**PROBLEM**
For the data below, give the number of lines that include the word "computer" and nothing else.

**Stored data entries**
■ ■ ■ ■

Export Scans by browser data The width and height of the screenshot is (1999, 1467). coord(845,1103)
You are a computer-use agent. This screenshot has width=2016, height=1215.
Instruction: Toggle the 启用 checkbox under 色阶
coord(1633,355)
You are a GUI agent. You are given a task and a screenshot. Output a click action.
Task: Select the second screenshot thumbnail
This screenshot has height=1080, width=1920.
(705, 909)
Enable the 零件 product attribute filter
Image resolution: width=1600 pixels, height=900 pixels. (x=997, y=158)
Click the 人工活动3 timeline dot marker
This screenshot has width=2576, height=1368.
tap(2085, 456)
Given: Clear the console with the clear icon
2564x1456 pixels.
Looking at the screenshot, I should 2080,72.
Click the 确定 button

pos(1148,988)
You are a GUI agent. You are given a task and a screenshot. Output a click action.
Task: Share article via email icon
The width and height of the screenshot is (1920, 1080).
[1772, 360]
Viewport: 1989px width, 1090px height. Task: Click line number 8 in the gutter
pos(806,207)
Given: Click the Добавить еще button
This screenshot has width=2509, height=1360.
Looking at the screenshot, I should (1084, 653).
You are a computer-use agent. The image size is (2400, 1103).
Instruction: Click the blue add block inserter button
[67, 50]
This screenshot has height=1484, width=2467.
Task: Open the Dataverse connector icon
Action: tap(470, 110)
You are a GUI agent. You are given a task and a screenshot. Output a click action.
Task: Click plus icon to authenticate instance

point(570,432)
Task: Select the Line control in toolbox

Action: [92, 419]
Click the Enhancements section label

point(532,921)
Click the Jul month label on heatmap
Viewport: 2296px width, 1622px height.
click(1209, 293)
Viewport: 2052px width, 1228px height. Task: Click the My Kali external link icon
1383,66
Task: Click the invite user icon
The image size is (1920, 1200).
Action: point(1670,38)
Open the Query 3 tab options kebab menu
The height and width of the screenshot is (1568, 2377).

■ ■ ■ ■

**ANSWER TO THE PROBLEM**
2